Blog de Paul Giacobbi - Député de la 2ème circonscription de Haute-Corse - Conseiller à l'Assemblée de Corse

Député de la 2ème circonscription de Haute-Corse - Conseiller à l'Assemblée de Corse


   

Au mois d'août 2008, je devais me rendre en famille à Kolkata et j'ai eu l'idée de voyager sur la compagnie Emirates, basée à Dubaï, qui est célèbre pour la qualité de son service et des prix très raisonnables.

Devant faire escale à Dubaï, j'avais souhaité au retour m'arrêter trois jours pour visiter ce mirage de la finance et des prouesses de l'architecture moderne avant que cette illusion ne se dissipe, emportée par la vague de la crise économique.

Il était en effet évident au mois d'août 2008, plus d'un an après l'éclatement de la crise aux Etats-Unis, que Dubaï ne résisterait pas à l'effondrement de la finance internationale.
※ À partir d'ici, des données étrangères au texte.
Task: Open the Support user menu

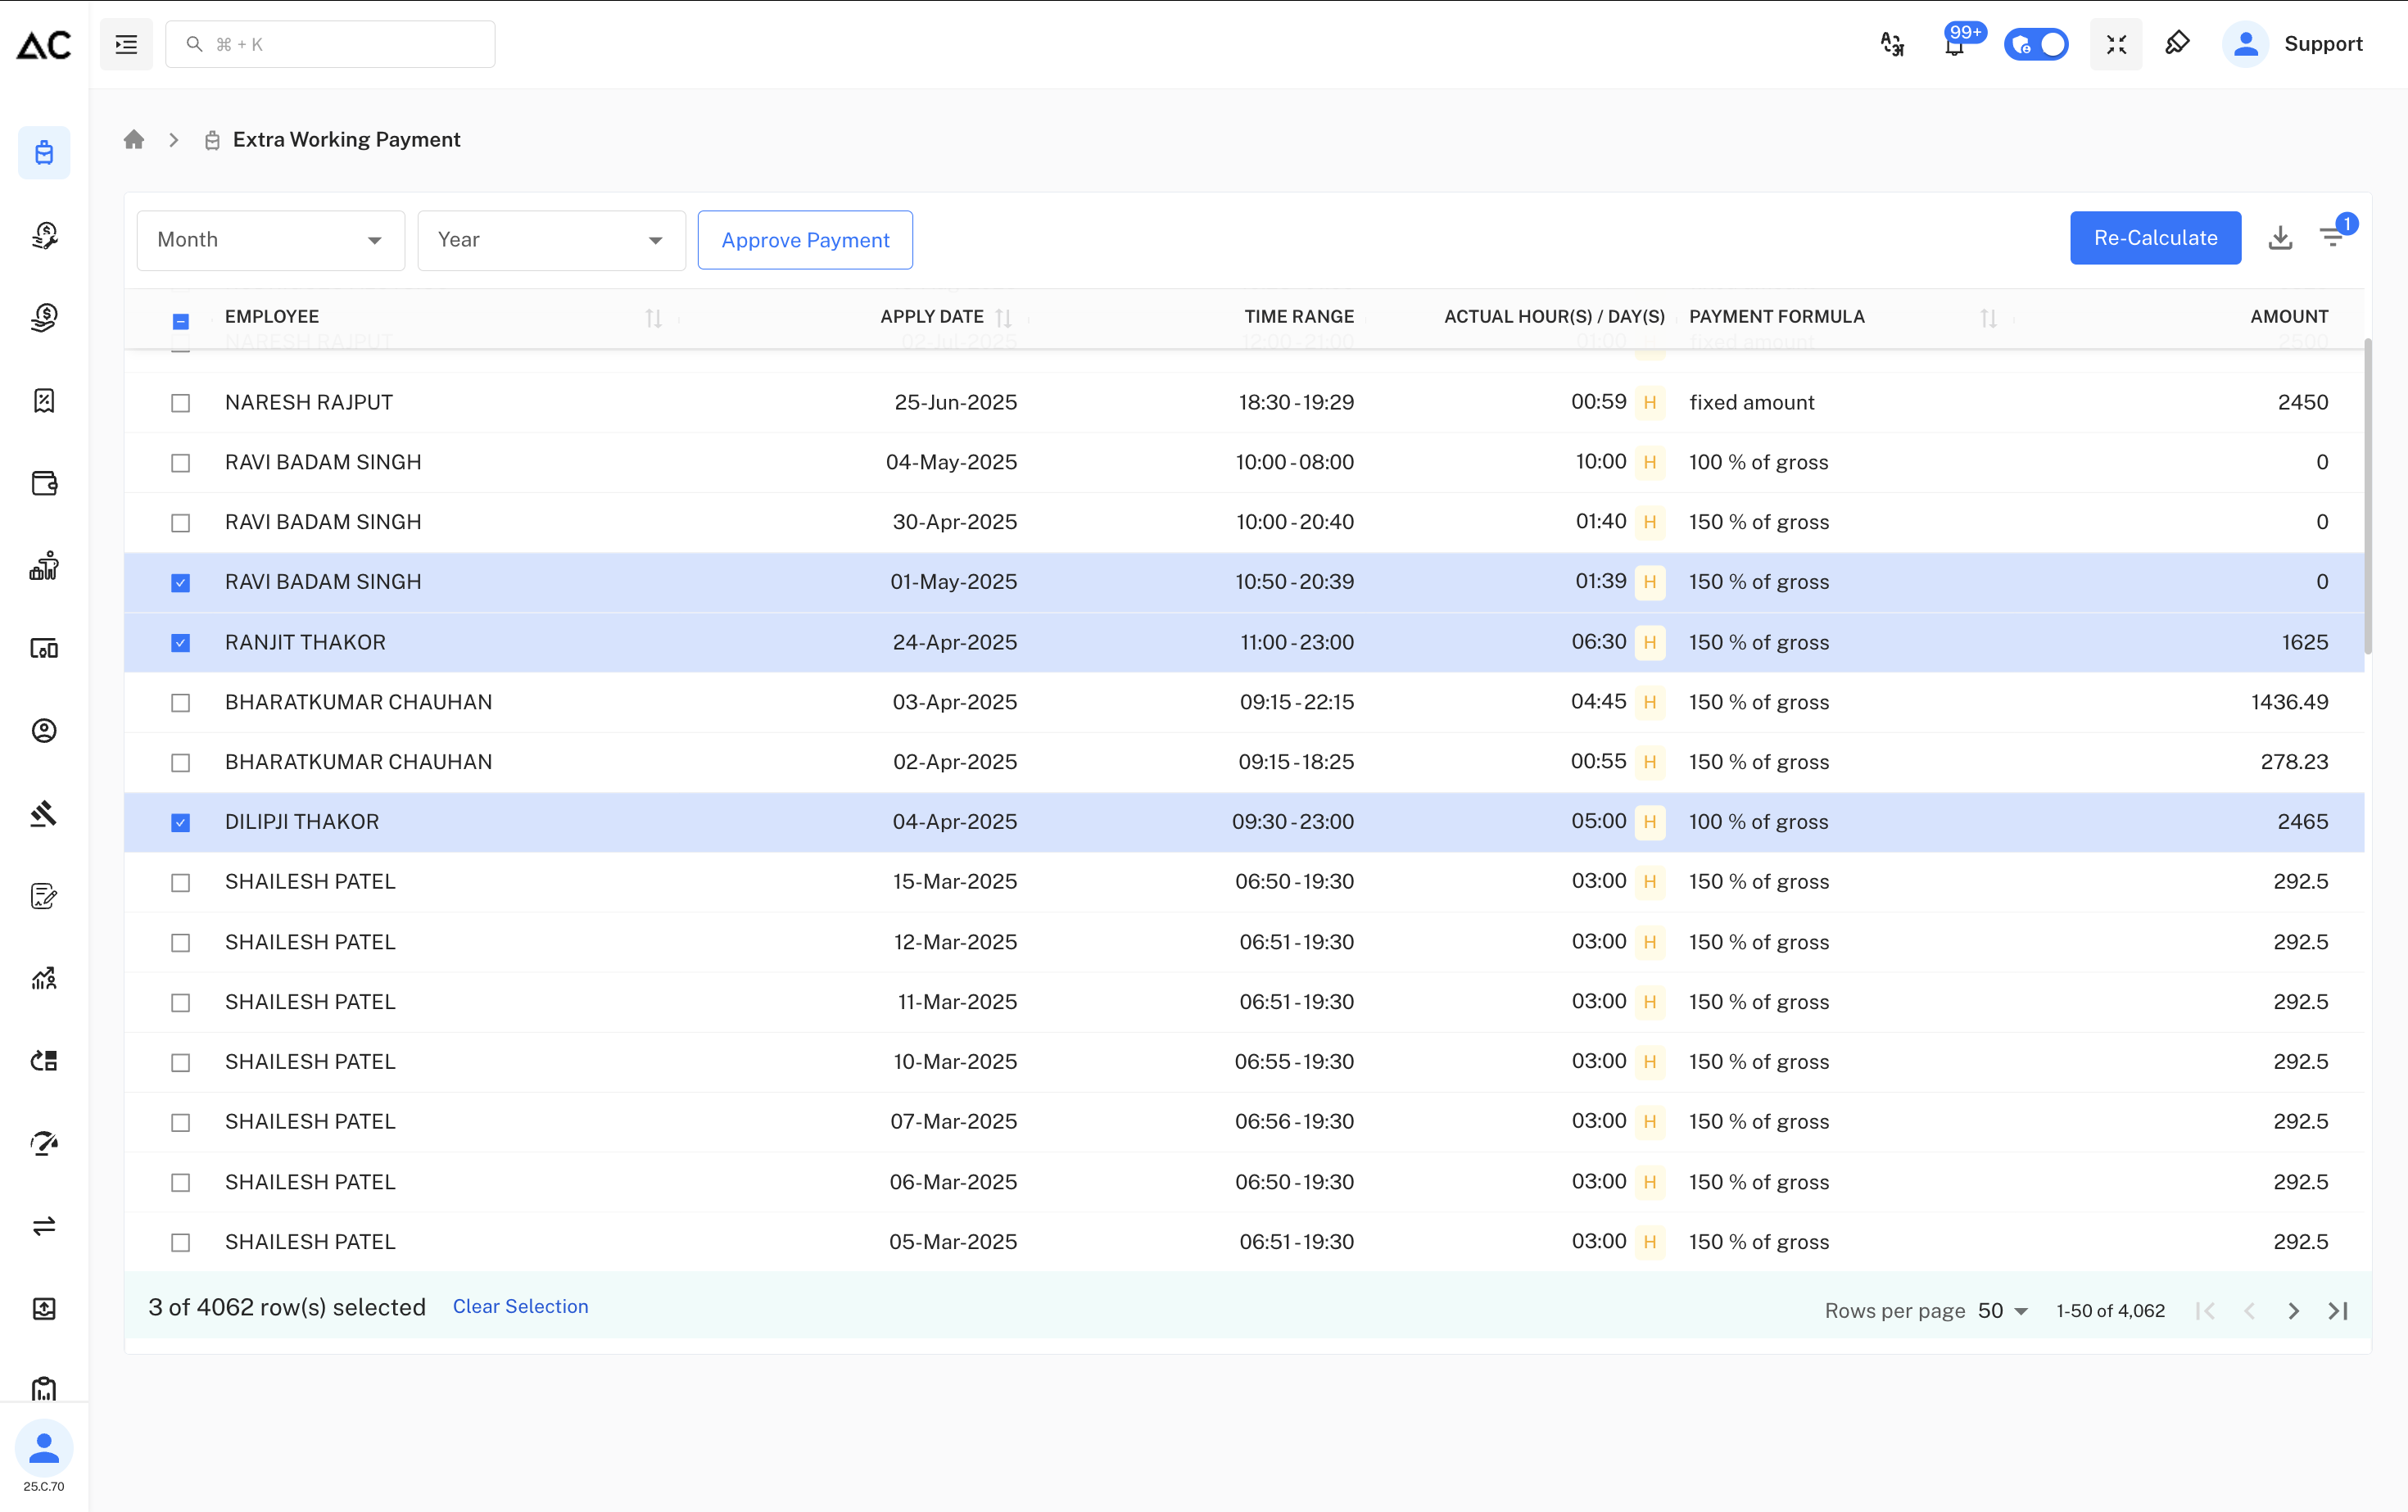Action: click(x=2293, y=45)
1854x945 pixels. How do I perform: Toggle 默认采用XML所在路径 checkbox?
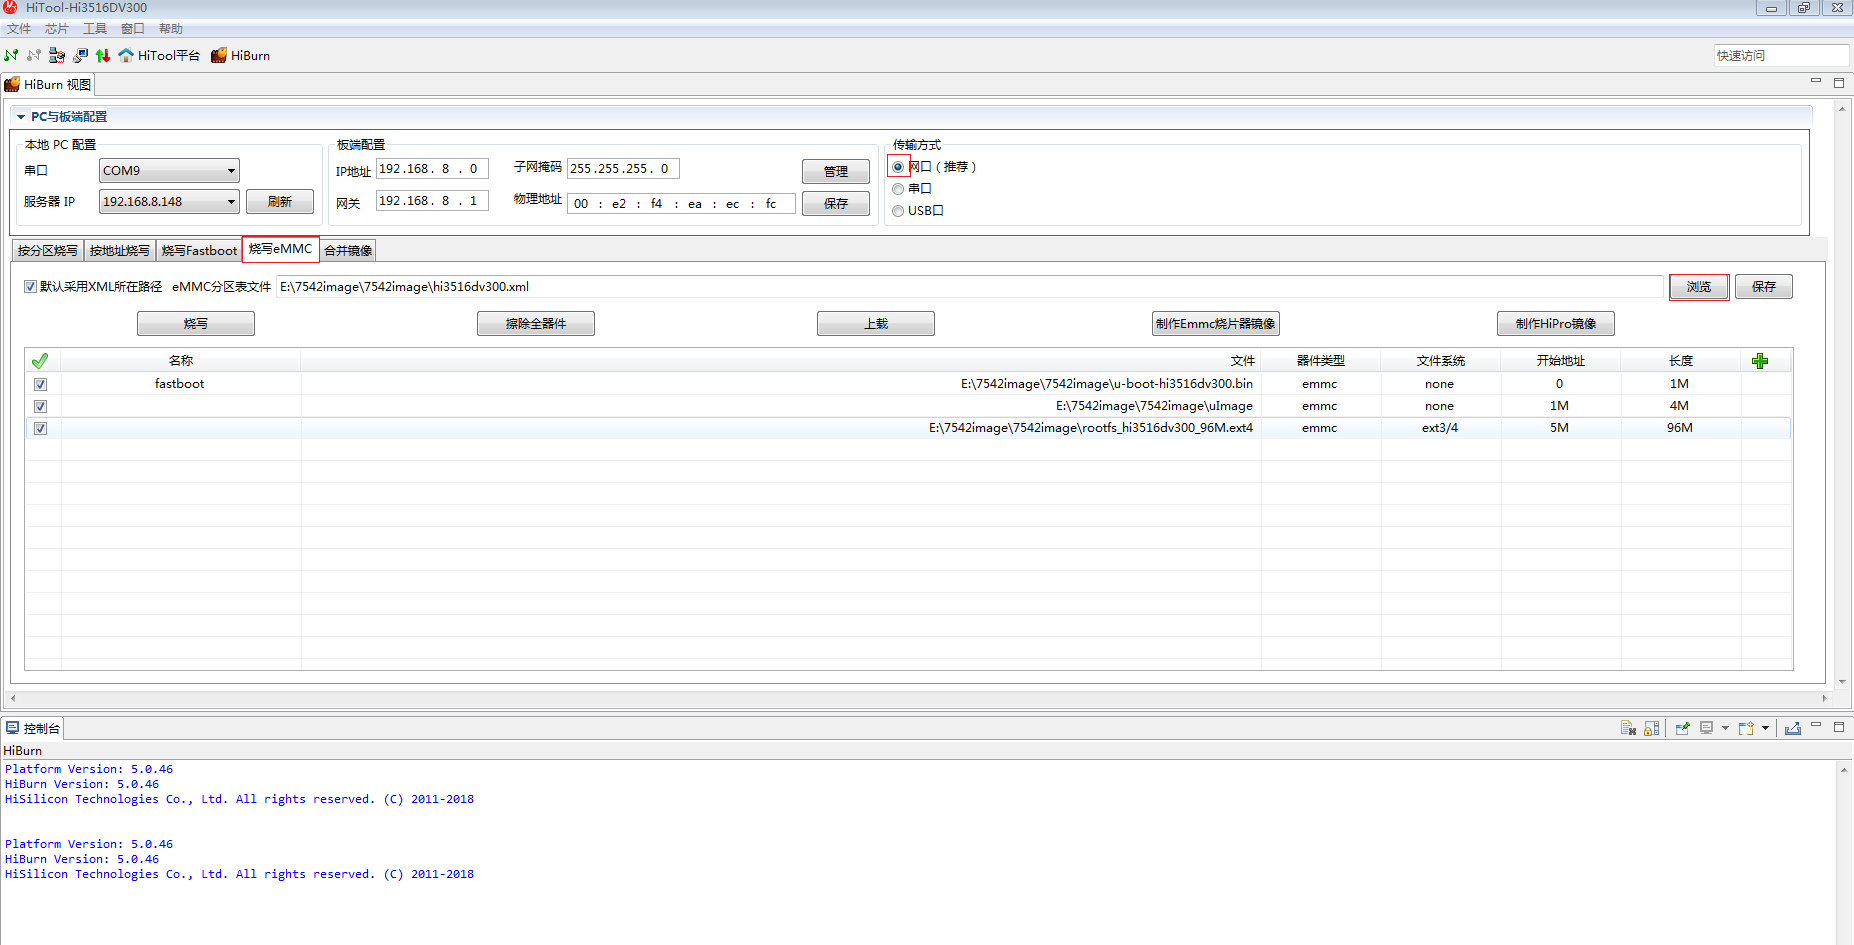pos(30,287)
Même si à l'époque en France la plupart des « responsables », à commencer par le ministère des finances, niaient encore l'évidence de la crise, et que ceux qui lançaient des avertissements comme je pouvais le faire à l'Assemblée, étaient taxés d'excès de pessimisme, il paraît inconcevable aujourd'hui que des gens aient pu penser encore à ce moment qu'une folie comme Dubaï pouvait survivre à la fin d'un monde.

J'avais néanmoins été fasciné par la qualité architecturale des plus belles réalisations de ce Manhattan des sables, par le côté héroïque de ces constructions de haute technologie au milieu d'un désert à peu près invivable, ainsi que par les qualités de ces installations aéroportuaires aux antipodes des pratiques inqualifiables d'Aéroports de Paris.

Que restera-t-il maintenant de tout cela ?

Des tours désertées, des galeries marchandes condamnées à des soldes éternelles, des lotissements off-shore rapidement devenus invivables par manque d'entretien, tout un mirage d'acier, de verre et de béton qui fascinera encore longtemps quand on en verra de loin les ruines et qui sera, vu de plus près, une image saisissante de ce qui reste après une bataille financière.

Mais je suis peut-être trop pessimiste et la créativité arabe ainsi que la solidarité bédouine, surtout quand elle s'appuie sur de riches et puissants voisins, peuvent peut-être permettre sinon le miracle d'une résurrection, du moins la possibilité d'une survie approximative.

C'est du moins ce que je souhaite aux citoyens de Dubaï dont la faillite n'est finalement pas vraiment supérieure à celle de M. Madoff, lequel n'a pas laissé derrière lui de cité du XXIème siècle ni même d'amas de ruines mais seulement un air mauvais qui empoisonnera encore longtemps le monde de la finance.